During the summer months, churches along America’s Gulf Coast join together in a prayer that humbly acknowledges their precarious position in the world. It is “A Prayer for Hurricane Season”: “We live in the shadow of a danger over which we have no control: the Gulf, like a provoked and angry giant, can awake from its seeming lethargy, overstep its conventional boundaries, invade our land and spread chaos.” The destruction caused by Hurricane Katrina may be shocking in its magnitude, but for those who lived in its path, it should be no surprise. The Deep South has long been subject to disasters of biblical proportions. New Orleans alone can list flood, fire, plague and famine in its 300-year history. Parallels for modern horrors are all too easy to find, and natural catastrophes have proved essential for the political, social and cultural development of this unique region of the United States.
New Orleanians looking for someone to blame for the hardships they are facing might as well start at the beginning. Jean-Baptiste le Moyne, Sieur de Bienville, founded New Orleans in 1718, confident that its position near the mouth of the New World’s greatest river would inevitably guarantee prosperity. Though the site had much to recommend it, its early inhabitants soon realised that life on the Mississippi would not be so easy. In 1719, the river inundated the town, and frantic work began on the first of New Orleans’s artificial levees. Undeterred, in 1722 Bienville successfully pushed to remove the colony’s capital from Biloxi to the new settlement. That same year, as another taste of things to come, New Orleans faced its first hurricane. A third of the town was destroyed, including the hospital.

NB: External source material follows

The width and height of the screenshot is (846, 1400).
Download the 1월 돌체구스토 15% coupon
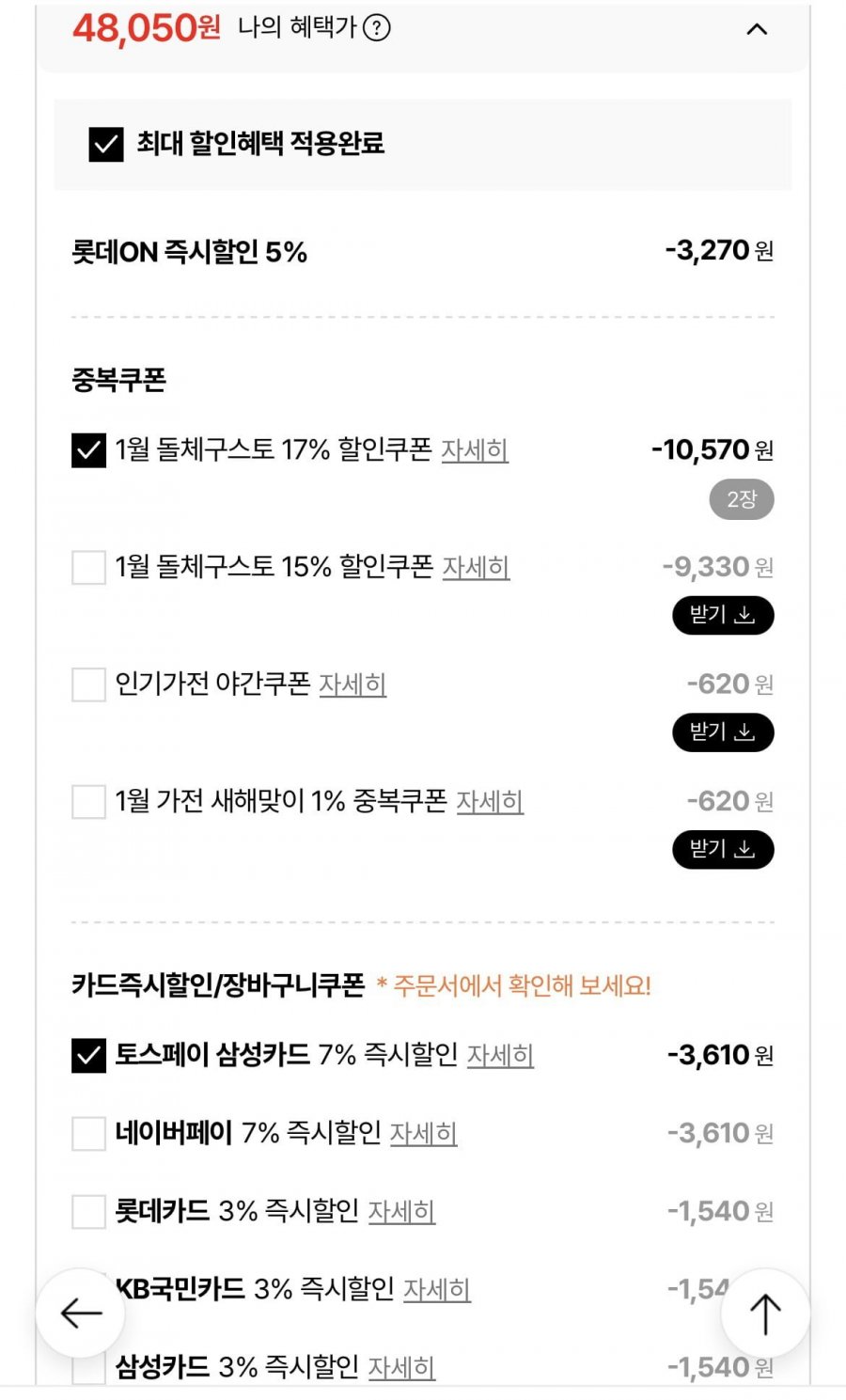coord(723,616)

The threats of flood and hurricane have been a constant, recurring fact of life along the Gulf Coast, but two catastrophes have particular resonance with contemporary events, not least because they demonstrate the degree to which politics has always had a part to play in the unfolding of disaster and its aftermath. Sanitary and climatic conditions in 19th-century New Orleans meant that disease was always a threat. Cholera carried away 6,000 in 1832. In 1853, it became evident that yellow fever was taking hold of the city in similar fashion. Civic leaders were initially reluctant to announce the epidemic and take public steps to limit its progress, for fear that the adverse publicity would damage commerce. At the end of the summer, 10,000 people were dead, a near-decimation. Anti-slavery campaigners declared the outbreak to be the visitation of God’s wrath, but the widespread death of poor labouring whites only led to an increased reliance on slavery.
Social tensions were also prominent in the 1927 flood – to date, America’s greatest flood disaster. Early in the year, the Mississippi River Commission had announced that the levee system was “in condition to prevent the disastrous effects of floods”. By April, the Mississippi had climbed above its banks and spread to a width of between 50 and 100 miles along 1,000 miles of its course to the Gulf. Though white and black people suffered alike, racial conflict ran high about who was to undertake the necessary labour to rebuild the levees, and about the way in which aid was distributed. Violence erupted and lynchings proliferated.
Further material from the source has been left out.